#### Raw records
────────────────────
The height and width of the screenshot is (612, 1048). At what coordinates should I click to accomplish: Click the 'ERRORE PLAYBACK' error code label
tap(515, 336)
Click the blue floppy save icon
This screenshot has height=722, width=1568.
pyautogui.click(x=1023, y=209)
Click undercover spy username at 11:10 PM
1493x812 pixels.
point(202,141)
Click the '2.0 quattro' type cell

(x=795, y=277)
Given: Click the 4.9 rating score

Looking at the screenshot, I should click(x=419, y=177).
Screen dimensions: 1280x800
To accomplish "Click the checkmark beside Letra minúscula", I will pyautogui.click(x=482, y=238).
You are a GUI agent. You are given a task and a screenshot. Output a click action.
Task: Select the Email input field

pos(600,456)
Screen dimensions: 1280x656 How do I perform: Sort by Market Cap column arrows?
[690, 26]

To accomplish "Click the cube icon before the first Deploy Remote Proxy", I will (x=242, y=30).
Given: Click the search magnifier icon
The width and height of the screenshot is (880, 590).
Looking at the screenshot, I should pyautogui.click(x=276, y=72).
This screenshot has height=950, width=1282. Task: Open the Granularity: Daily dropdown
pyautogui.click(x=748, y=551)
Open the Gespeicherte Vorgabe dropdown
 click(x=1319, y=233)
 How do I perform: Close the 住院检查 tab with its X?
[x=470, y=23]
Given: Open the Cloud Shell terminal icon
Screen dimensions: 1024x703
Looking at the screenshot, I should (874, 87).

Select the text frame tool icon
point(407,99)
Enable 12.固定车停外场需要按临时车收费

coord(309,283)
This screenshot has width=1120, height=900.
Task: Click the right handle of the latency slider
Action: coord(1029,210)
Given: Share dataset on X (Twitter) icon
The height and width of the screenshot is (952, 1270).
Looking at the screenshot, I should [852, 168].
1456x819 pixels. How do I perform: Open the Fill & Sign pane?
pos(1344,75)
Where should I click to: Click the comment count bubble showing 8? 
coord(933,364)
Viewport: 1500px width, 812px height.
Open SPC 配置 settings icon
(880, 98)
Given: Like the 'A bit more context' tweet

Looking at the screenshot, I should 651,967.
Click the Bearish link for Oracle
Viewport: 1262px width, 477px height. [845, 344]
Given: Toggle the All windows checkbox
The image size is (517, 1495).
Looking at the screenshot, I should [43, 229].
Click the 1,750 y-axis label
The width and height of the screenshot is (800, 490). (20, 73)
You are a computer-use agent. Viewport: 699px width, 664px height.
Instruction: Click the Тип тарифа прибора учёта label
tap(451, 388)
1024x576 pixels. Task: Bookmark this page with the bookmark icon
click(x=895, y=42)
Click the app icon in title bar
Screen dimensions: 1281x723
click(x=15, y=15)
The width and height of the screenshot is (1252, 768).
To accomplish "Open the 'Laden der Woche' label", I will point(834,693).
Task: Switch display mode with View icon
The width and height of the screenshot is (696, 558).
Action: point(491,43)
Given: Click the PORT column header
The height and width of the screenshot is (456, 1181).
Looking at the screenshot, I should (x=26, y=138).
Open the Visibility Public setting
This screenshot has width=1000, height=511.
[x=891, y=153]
────────────────────
#### Prompt
Can you extract all the lines above and reproduce each one exactly?

#### Answer to this problem
The height and width of the screenshot is (612, 1048). At what coordinates should I click to accomplish: Click the 'ERRORE PLAYBACK' error code label
tap(515, 336)
Click the blue floppy save icon
This screenshot has height=722, width=1568.
pyautogui.click(x=1023, y=209)
Click undercover spy username at 11:10 PM
1493x812 pixels.
point(202,141)
Click the '2.0 quattro' type cell

(x=795, y=277)
Given: Click the 4.9 rating score

Looking at the screenshot, I should click(x=419, y=177).
Screen dimensions: 1280x800
To accomplish "Click the checkmark beside Letra minúscula", I will pyautogui.click(x=482, y=238).
You are a GUI agent. You are given a task and a screenshot. Output a click action.
Task: Select the Email input field

pos(600,456)
Screen dimensions: 1280x656 How do I perform: Sort by Market Cap column arrows?
[690, 26]

To accomplish "Click the cube icon before the first Deploy Remote Proxy", I will (x=242, y=30).
Given: Click the search magnifier icon
The width and height of the screenshot is (880, 590).
Looking at the screenshot, I should pyautogui.click(x=276, y=72).
This screenshot has height=950, width=1282. Task: Open the Granularity: Daily dropdown
pyautogui.click(x=748, y=551)
Open the Gespeicherte Vorgabe dropdown
 click(x=1319, y=233)
 How do I perform: Close the 住院检查 tab with its X?
[x=470, y=23]
Given: Open the Cloud Shell terminal icon
Screen dimensions: 1024x703
Looking at the screenshot, I should (874, 87).

Select the text frame tool icon
point(407,99)
Enable 12.固定车停外场需要按临时车收费

coord(309,283)
This screenshot has width=1120, height=900.
Task: Click the right handle of the latency slider
Action: coord(1029,210)
Given: Share dataset on X (Twitter) icon
The height and width of the screenshot is (952, 1270).
Looking at the screenshot, I should [852, 168].
1456x819 pixels. How do I perform: Open the Fill & Sign pane?
pos(1344,75)
Where should I click to: Click the comment count bubble showing 8? 
coord(933,364)
Viewport: 1500px width, 812px height.
Open SPC 配置 settings icon
(880, 98)
Given: Like the 'A bit more context' tweet

Looking at the screenshot, I should 651,967.
Click the Bearish link for Oracle
Viewport: 1262px width, 477px height. [845, 344]
Given: Toggle the All windows checkbox
The image size is (517, 1495).
Looking at the screenshot, I should [43, 229].
Click the 1,750 y-axis label
The width and height of the screenshot is (800, 490). (20, 73)
You are a computer-use agent. Viewport: 699px width, 664px height.
Instruction: Click the Тип тарифа прибора учёта label
tap(451, 388)
1024x576 pixels. Task: Bookmark this page with the bookmark icon
click(x=895, y=42)
Click the app icon in title bar
Screen dimensions: 1281x723
click(x=15, y=15)
The width and height of the screenshot is (1252, 768).
To accomplish "Open the 'Laden der Woche' label", I will point(834,693).
Task: Switch display mode with View icon
The width and height of the screenshot is (696, 558).
Action: point(491,43)
Given: Click the PORT column header
The height and width of the screenshot is (456, 1181).
Looking at the screenshot, I should (x=26, y=138).
Open the Visibility Public setting
This screenshot has width=1000, height=511.
[x=891, y=153]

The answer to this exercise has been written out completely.